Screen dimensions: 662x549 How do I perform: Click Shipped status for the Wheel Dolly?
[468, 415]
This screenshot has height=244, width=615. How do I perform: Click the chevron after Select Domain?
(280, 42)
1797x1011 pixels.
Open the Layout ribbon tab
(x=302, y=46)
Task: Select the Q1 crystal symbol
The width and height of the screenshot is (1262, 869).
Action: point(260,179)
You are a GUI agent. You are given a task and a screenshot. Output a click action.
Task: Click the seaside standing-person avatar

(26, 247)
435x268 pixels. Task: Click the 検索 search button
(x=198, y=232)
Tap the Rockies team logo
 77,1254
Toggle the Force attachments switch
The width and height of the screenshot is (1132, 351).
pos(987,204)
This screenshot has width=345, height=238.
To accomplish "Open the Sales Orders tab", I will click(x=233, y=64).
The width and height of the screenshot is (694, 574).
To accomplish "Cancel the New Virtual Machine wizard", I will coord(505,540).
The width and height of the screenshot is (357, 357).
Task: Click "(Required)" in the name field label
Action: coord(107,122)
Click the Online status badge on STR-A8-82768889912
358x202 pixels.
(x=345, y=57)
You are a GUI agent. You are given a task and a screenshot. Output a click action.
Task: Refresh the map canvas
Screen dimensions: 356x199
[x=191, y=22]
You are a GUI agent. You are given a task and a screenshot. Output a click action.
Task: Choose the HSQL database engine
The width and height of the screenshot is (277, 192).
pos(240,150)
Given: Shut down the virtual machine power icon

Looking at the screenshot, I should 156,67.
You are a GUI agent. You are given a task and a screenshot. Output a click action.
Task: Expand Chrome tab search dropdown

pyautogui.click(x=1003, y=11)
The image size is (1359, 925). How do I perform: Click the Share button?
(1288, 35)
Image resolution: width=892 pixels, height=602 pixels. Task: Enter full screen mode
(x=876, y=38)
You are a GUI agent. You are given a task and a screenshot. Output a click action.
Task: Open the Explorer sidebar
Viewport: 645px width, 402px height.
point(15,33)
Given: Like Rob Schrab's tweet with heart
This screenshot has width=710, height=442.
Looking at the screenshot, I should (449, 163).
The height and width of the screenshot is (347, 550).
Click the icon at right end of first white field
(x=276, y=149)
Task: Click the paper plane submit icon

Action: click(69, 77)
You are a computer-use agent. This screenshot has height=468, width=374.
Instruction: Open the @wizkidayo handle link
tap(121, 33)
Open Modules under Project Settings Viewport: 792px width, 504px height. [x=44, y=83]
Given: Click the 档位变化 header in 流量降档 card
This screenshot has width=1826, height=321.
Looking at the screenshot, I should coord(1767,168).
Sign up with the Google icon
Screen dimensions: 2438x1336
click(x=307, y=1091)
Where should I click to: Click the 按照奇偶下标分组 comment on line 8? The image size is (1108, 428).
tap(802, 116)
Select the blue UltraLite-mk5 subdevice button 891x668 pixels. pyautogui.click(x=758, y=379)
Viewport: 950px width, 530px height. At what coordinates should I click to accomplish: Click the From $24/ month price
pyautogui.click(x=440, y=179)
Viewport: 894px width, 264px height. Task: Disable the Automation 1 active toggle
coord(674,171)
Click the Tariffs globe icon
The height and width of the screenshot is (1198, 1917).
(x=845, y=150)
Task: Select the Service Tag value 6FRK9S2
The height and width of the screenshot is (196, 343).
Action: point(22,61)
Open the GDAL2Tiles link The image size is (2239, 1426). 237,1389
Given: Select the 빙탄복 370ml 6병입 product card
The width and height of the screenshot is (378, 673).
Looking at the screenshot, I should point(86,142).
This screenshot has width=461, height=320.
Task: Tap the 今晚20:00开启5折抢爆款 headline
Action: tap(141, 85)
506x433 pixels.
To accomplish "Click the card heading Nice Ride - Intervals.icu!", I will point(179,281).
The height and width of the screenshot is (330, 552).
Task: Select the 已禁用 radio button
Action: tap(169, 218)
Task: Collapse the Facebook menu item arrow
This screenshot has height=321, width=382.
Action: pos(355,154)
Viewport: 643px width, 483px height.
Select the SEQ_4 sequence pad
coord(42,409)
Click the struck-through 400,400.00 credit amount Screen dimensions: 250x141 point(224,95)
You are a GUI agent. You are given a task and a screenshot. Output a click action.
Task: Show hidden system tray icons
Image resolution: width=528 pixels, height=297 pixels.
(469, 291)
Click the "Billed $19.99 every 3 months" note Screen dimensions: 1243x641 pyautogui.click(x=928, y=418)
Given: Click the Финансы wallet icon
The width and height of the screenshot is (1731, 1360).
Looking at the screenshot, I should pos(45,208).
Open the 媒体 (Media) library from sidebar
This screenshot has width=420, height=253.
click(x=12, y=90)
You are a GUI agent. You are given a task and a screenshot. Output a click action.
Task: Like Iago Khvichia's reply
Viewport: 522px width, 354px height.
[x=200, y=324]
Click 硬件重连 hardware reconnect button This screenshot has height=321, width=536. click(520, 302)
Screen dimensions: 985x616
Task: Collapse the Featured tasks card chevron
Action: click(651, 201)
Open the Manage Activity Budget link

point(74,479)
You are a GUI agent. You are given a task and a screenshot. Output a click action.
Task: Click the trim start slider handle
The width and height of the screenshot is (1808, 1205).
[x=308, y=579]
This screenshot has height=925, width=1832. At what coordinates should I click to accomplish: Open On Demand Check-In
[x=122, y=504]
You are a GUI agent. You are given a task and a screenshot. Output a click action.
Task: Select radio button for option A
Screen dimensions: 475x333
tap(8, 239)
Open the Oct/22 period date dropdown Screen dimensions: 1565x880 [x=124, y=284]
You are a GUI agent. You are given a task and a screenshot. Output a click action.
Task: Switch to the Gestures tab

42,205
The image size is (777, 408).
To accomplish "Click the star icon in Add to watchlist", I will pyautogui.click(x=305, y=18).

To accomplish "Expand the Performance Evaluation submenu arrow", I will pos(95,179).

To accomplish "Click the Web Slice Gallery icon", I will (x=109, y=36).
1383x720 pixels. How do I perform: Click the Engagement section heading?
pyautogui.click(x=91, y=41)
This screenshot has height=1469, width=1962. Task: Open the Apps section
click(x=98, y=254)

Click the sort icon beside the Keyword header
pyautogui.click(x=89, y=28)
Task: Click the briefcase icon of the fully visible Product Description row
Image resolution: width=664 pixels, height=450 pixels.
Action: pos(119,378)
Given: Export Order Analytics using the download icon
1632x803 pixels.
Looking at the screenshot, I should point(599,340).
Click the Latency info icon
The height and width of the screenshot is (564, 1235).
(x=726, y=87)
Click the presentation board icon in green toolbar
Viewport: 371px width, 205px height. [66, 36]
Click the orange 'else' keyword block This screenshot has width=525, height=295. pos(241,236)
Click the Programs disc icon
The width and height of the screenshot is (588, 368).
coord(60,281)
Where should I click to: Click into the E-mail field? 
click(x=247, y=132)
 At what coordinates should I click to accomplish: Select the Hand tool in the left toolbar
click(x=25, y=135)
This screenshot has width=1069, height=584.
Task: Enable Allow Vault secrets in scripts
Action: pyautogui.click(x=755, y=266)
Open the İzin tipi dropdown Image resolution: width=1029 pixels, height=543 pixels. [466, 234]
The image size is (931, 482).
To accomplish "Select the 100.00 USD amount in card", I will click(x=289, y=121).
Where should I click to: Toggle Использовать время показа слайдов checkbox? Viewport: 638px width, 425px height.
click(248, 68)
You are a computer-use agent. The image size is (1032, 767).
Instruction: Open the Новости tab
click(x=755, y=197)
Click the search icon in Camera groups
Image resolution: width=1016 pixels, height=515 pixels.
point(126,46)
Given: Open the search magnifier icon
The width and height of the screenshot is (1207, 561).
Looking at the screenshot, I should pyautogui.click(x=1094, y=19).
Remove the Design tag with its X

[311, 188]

# # # # #

■ Written instruction:
Reproduce verbatim the stretch of the data above from the line containing "Tap the Rockies team logo" through the line containing "(x=876, y=38)", both included.

■ The reply:
Tap the Rockies team logo
 77,1254
Toggle the Force attachments switch
The width and height of the screenshot is (1132, 351).
pos(987,204)
This screenshot has width=345, height=238.
To accomplish "Open the Sales Orders tab", I will click(x=233, y=64).
The width and height of the screenshot is (694, 574).
To accomplish "Cancel the New Virtual Machine wizard", I will coord(505,540).
The width and height of the screenshot is (357, 357).
Task: Click "(Required)" in the name field label
Action: coord(107,122)
Click the Online status badge on STR-A8-82768889912
358x202 pixels.
(x=345, y=57)
You are a GUI agent. You are given a task and a screenshot. Output a click action.
Task: Refresh the map canvas
Screen dimensions: 356x199
[x=191, y=22]
You are a GUI agent. You are given a task and a screenshot. Output a click action.
Task: Choose the HSQL database engine
The width and height of the screenshot is (277, 192).
pos(240,150)
Given: Shut down the virtual machine power icon

Looking at the screenshot, I should 156,67.
You are a GUI agent. You are given a task and a screenshot. Output a click action.
Task: Expand Chrome tab search dropdown

pyautogui.click(x=1003, y=11)
The image size is (1359, 925). How do I perform: Click the Share button?
(1288, 35)
Image resolution: width=892 pixels, height=602 pixels. Task: Enter full screen mode
(x=876, y=38)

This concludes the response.